- Required action: Every entry below needs to be printed again exactly, with its pictures left out.

- Excerpted data:
************
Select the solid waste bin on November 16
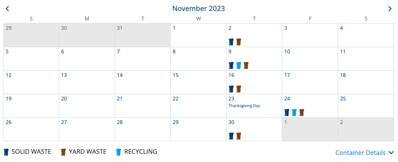The width and height of the screenshot is (398, 162). [231, 89]
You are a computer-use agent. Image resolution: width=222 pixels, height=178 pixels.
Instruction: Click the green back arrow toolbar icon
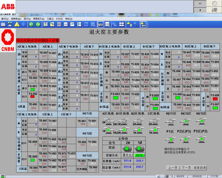32,24
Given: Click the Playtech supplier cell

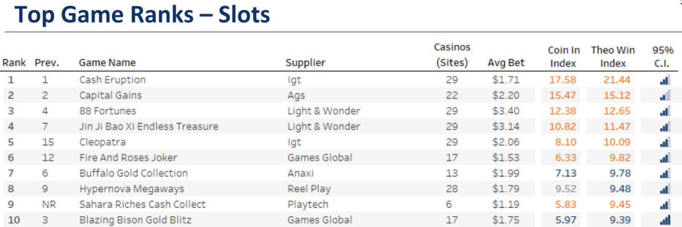Looking at the screenshot, I should [x=307, y=204].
************
- Output of the exercise:
Select the solid waste bin on November 16
The width and height of the screenshot is (398, 162). [231, 89]
You are a computer-use agent. Image resolution: width=222 pixels, height=178 pixels.
Instruction: Click the green back arrow toolbar icon
32,24
Given: Click the Playtech supplier cell

Looking at the screenshot, I should [x=307, y=204].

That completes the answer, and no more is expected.